Work instruction →
Update the text on the Cowper and Newton Museum by writing out the part that begins at the words "The museum is housed" and stops after "within the museum.", with "eighteenth-century" in place of "Georgian".

Text section →
[Start of Attachment]

The Cowper and Newton Museum is a museum in Olney, north Buckinghamshire, England, around 8 mi north-east of Central Milton Keynes. Celebrating the work and lives of two famous local residents: William Cowper (1731–1800), a celebrated 18th-century poet; and John Newton (1725–1807), a slave trader and subsequently a prominent abolitionist, who was curate in the local church. Together, Cowper and Newton wrote the Olney Hymns, including one of the world's most popular hymns, "Amazing Grace".

The museum is housed in a large red-brick Georgian house, called Orchard Side, on the corner of Market Place in Olney.

==History==
The Museum building is original to the Georgian era and is presented as it would have been when William Cowper was its resident in 1768 to 1786.
Within the Museum's collections are the literary works and personal effects of William Cowper, showing a detailed insight into Georgian life and a fine collection of lace and local history artefacts. The history of Olney is also presented in the Olney Rooms within the museum.

It has two unique gardens of outstanding horticultural interest as they are planted only with specimens introduced to England before 1800.

The museum first opened in 1900.

==The Flower Garden & Summerhouse Garden==

Originally the Summerhouse Garden belonged to the apothecary who lived next door to Orchard Side. After Thomas Aspray's death, Cowper was allowed the use of this former medicinal and herbal garden. Selected friends were allowed to visit him in the unique building in the centre of the garden, which he described as his "verse manufacturey". After the poet's death in 1800, admirers of his works visited this small "literary shrine" and many inscribed their names and dates on the walls and ceiling - the earliest found being 1802! - all of which can still be seen today.

==Celebrations==
In July 2022, following the securing of funding from Milton Keynes City Council, the MK Community Foundation, the National Lottery Heritage Fund and Arts Council England, the town's Cowper and Newton Museum launched the "Amazing Grace 250" project to celebrate the 250th anniversary of the Amazing Grace hymn, featuring a host of exhibitions and special events in Olney, the wider Milton Keynes area, and beyond.

==Other==
The vicarage is close by, where Cowper's friend and clergyman John Newton (1725–1807), wrote the hymn Amazing Grace. Newton and his wife are buried in the local churchyard.

The museum is promoted by the Campaign to Protect Rural England. and is a charitable trust run almost entirely by volunteers.

[End of Attachment]

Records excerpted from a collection

[Start of Attachment]

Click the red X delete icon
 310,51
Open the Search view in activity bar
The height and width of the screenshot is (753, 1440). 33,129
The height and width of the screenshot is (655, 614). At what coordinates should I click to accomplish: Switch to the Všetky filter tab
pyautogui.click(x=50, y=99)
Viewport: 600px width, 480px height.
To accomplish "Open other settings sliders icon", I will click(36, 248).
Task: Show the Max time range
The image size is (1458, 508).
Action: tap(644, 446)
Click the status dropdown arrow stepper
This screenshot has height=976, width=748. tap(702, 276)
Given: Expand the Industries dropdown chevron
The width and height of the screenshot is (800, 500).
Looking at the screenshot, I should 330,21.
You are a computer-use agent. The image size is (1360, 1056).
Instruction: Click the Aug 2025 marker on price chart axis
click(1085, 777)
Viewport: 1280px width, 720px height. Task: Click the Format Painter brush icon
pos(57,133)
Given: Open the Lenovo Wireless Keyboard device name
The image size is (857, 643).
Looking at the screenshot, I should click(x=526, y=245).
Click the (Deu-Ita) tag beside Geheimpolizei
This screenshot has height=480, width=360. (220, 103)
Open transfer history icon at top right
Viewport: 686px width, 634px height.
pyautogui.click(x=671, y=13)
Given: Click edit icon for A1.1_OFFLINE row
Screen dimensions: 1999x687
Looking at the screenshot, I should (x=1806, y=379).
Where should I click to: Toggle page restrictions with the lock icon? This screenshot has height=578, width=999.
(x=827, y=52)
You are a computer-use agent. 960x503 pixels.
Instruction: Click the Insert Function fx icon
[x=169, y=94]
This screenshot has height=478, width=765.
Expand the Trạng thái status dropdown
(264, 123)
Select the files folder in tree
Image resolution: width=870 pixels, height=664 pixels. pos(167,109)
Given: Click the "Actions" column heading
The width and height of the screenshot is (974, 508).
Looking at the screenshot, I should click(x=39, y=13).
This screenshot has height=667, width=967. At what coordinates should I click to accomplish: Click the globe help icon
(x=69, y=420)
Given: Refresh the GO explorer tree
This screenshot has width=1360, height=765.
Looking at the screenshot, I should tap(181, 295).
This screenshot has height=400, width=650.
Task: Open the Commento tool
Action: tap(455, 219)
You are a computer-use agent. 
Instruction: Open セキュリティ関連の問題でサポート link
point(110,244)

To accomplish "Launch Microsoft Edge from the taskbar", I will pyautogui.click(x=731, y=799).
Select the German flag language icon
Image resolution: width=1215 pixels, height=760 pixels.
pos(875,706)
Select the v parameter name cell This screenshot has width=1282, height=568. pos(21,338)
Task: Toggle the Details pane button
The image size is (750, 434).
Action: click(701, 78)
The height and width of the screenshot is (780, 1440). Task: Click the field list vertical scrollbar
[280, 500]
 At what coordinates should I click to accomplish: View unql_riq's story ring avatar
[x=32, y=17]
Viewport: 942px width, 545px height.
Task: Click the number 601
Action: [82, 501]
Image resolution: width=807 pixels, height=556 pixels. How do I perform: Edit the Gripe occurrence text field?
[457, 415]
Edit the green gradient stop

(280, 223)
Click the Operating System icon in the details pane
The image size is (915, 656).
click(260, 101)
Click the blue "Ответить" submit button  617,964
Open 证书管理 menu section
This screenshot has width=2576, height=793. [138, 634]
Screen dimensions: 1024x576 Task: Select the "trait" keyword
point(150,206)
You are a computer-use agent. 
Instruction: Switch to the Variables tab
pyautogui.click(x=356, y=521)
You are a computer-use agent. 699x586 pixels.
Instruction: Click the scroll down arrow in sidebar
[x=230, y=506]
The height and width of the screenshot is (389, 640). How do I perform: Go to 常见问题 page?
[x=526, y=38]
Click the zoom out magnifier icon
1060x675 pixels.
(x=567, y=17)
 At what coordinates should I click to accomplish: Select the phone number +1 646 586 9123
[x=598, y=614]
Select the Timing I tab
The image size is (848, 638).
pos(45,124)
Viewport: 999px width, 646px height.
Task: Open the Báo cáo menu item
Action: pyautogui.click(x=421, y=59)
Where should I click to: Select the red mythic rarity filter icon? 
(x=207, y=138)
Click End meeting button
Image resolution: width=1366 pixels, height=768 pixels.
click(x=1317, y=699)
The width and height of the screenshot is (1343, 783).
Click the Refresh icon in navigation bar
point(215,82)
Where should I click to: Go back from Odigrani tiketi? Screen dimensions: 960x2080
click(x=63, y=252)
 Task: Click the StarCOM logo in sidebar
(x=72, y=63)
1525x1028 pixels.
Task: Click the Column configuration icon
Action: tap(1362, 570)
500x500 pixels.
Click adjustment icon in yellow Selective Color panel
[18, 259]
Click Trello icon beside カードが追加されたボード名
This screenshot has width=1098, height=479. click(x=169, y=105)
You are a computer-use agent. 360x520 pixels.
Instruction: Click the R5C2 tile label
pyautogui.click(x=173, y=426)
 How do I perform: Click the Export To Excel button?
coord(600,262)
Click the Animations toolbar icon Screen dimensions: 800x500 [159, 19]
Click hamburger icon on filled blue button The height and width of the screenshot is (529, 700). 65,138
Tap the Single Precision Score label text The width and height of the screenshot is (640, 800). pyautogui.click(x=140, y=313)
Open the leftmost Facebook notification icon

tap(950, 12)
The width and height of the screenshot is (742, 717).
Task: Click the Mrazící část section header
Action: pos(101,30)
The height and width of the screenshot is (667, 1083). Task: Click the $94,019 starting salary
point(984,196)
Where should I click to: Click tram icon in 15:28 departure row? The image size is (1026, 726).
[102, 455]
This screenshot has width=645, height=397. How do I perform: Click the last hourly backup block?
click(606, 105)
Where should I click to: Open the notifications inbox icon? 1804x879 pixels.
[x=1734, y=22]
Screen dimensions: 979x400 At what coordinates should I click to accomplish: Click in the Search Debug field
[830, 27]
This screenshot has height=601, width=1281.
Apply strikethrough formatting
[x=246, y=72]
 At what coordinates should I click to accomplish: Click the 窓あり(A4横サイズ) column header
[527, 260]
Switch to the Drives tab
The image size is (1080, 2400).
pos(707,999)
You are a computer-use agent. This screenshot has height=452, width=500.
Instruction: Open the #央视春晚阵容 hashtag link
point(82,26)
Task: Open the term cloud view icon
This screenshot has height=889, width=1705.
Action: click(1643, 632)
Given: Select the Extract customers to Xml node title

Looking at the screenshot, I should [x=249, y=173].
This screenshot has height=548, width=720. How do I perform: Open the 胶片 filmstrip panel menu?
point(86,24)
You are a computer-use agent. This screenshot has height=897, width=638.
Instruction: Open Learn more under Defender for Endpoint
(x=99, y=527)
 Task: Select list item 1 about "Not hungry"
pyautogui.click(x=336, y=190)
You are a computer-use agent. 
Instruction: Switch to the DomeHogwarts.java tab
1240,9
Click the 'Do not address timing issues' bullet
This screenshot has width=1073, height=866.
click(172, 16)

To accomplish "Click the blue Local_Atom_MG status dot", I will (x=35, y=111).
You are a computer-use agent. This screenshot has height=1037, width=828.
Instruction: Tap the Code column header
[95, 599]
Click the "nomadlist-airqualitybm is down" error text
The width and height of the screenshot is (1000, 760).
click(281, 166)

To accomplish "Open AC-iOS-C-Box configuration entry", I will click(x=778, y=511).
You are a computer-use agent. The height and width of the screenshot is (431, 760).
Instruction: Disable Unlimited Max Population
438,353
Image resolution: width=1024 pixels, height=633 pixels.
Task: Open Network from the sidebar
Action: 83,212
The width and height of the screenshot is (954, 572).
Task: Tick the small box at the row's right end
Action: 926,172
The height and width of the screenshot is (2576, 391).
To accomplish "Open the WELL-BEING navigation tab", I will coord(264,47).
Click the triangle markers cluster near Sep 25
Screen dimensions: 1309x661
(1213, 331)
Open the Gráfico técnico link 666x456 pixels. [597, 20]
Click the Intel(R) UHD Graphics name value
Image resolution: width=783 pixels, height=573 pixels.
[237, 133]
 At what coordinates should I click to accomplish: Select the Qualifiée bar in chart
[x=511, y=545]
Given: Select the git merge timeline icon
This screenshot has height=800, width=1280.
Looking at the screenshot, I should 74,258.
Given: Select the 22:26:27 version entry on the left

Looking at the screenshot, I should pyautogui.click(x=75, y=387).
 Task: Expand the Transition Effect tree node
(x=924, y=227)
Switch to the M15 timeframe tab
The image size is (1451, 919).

[End of Attachment]

Output of the exercise →
The museum is housed in a large red-brick eighteenth-century house, called Orchard Side, on the corner of Market Place in Olney.

==History==
The Museum building is original to the eighteenth-century era and is presented as it would have been when William Cowper was its resident in 1768 to 1786.
Within the Museum's collections are the literary works and personal effects of William Cowper, showing a detailed insight into eighteenth-century life and a fine collection of lace and local history artefacts. The history of Olney is also presented in the Olney Rooms within the museum.